REQUEST | Reproduce word for word the portion of the passage below on compartments and cross-compartment wrappers, from "The precise terminology" to "in JSSLOT_PROXY_PRIVATE. Phew.)".

SELECTED EXTRACT |
--- start ---

Anything within a single compartment can freely and directly access anything else in that same compartment. No locking or wrappers are necessary (or possible). The overall model is thus a partitioning of all (garbage collectible) data into separate compartments, with controlled access from one compartment to another but lockless, direct access between objects within a compartment. Cross-compartment access is handled via “wrappers”, which is the subject of the next section.

Wrappers

GCthings may be wrapped in cross-compartment wrappers for a number of reasons. When a context is transitioning from one compartment to another (ie, it’s making a cross-compartment call), its scope object and pending exception (if any) are changed to wrappers pointing back to the objects in the old compartment. But any object can be wrapped in a cross-compartment wrapper if needed. You can clone an object from another compartment, and all of its properties will be wrappers pointing at the “real” properties in the origin compartment.

Cross-compartment wrappers do not compose. When you wrap an object, any existing wrappers will be ripped off first. (Slight oversimplification; there is one exception.) In fact, the type of wrapper used for an object is uniquely determined by the source and destination compartments.

The precise terminology is a little confusing. A cross-compartment wrapper is a JSObject whose class is one of the proxy classes. When you access such an
object, it fetches its proxy handler (a subclass of JSProxyHandler) out of a slot to decide how to handle that access. Confusingly, in the code a JSCrossCompartmentWrapper is the subclass of JSProxyHandler that manages cross-compartment access, but usually when we refer to a “cross-compartment wrapper”, we’re really talking about the JSObject. (The JSObject of type js::SomethingProxyClass that has a private JSSLOT_PROXY_HANDLER field containing a JSProxyHandler subclass that knows how to mediate access to the proxied object stored in JSSLOT_PROXY_PRIVATE. Phew.)

A proxy handler mediates access to the proxied objects based on a set of rules embodied by some subclass of JSProxyHandler. A proxy handler might allow all accesses through, conceal certain properties, or check on each access whether the source compartment is allowed to see a particular property. Examples of proxy handler classes are the things listed on https://developer.mozilla.org/en/XPConnect_wrappers : cross-origin wrappers (XOWs), chrome object wrappers (COWs), etc.

Also, the same wrapper will always be used for a given object. This is necessary for equality testing between independently generated wrappings of the same object, and useful for performance and memory usage as well. Internally, every compartment has a wrapperCache that is keyed off of wrapped objects’ identity. You could think of the flavor of wrapper (i.e., the type of proxy handler) being determined by the tuple «destination compartment, source compartment, object», but the object is stored within the source compartment so those last two are redundant with each other.

From the JS engine’s point of view, there are a bunch of objects, every object lives in a different compartment, and whenever you call something or point to something in another compartment, the engine will interpose a cross-compartment wrapper for you. It’s up to the embedding — the user of the JS engine — to decide how to divide up data into different compartments, and what the behavior is triggered when you cross between compartments. You could have a “home” compartment and a “bigger” compartment, and the cross-compartment wrapper could convert any string to Pig Latin when it is retrieved from “bigger” by “home”. More practically, you could conceal certain properties from view when accessing them from an “unprivileged” compartment (whatever that might mean in your embedding), or you could do locking or queuing when accessing one compartment from another compartment in a different thread. Or add a remoting layer.

--- end ---

PROVIDED RECORDS |
--- start ---

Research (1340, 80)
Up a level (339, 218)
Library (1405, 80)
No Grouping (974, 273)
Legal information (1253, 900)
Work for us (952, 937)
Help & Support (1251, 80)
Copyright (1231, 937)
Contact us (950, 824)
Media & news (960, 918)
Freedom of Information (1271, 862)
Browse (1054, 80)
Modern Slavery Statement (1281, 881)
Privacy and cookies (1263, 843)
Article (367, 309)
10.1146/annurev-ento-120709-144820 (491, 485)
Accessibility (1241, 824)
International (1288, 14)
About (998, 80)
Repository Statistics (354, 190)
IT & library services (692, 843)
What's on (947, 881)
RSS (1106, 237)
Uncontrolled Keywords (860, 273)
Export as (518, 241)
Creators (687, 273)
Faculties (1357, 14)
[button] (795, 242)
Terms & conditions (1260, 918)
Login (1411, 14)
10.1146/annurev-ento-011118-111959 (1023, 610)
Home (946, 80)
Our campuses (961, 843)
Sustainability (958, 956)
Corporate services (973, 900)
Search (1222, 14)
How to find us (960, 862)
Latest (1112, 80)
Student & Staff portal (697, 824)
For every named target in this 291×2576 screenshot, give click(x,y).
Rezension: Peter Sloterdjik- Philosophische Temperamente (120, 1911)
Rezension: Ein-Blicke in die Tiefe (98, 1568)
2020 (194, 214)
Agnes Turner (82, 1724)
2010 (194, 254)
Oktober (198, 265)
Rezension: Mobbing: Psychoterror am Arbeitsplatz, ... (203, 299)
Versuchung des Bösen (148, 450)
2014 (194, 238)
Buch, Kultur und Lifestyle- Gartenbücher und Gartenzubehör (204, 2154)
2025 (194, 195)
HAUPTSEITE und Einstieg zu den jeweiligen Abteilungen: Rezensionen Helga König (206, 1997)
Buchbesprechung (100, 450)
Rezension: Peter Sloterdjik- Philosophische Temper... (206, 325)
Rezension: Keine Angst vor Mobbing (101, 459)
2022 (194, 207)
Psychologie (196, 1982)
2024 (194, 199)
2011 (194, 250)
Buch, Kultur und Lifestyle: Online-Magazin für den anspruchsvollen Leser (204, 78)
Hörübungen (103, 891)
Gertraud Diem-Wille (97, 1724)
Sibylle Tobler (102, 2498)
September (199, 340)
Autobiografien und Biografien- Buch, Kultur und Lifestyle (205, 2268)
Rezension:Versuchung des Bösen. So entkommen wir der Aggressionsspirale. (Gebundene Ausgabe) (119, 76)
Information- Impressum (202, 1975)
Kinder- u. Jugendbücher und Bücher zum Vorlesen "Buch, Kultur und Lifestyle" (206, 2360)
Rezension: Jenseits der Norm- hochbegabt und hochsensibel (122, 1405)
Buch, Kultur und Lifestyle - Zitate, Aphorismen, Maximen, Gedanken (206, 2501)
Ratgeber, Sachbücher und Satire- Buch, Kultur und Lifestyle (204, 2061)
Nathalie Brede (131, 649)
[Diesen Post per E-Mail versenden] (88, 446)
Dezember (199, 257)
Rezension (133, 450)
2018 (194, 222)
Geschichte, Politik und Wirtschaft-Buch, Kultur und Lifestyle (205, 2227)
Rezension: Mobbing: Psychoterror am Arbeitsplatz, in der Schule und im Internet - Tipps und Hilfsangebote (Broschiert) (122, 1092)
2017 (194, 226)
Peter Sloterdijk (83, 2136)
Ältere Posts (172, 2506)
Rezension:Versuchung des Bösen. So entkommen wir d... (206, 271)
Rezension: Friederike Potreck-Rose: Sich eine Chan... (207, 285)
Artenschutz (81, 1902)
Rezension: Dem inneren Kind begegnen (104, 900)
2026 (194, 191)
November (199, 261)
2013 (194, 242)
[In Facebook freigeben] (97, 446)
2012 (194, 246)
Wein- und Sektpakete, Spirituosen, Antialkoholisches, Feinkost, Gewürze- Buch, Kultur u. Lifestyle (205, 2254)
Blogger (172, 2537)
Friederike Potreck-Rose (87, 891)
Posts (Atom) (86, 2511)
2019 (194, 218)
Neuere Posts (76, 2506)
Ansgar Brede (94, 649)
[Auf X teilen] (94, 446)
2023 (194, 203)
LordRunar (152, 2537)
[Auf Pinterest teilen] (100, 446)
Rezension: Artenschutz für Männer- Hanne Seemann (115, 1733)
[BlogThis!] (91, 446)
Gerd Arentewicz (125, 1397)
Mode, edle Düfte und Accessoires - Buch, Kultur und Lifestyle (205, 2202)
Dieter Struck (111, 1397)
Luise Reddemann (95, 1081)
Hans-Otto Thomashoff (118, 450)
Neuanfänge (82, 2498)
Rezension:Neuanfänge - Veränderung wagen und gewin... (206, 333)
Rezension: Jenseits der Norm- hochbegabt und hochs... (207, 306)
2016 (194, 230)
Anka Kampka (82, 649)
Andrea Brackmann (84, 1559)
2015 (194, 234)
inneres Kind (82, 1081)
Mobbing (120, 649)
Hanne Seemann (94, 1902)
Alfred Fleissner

--- end ---

EXERCISE SOLUTION |
The precise terminology is a little confusing. A cross-compartment wrapper is a JSObject whose class is one of the proxy classes. When you access such an
object, it fetches its proxy handler (a subclass of JSProxyHandler) out of a slot to decide how to handle that access. Confusingly, in the code a JSCrossCompartmentWrapper is the subclass of JSProxyHandler that manages cross-compartment access, but usually when we refer to a “cross-compartment wrapper”, we’re really talking about the JSObject. (The JSObject of type js::SomethingProxyClass that has a private JSSLOT_PROXY_HANDLER field containing a JSProxyHandler subclass that knows how to mediate access to the proxied object stored in JSSLOT_PROXY_PRIVATE. Phew.)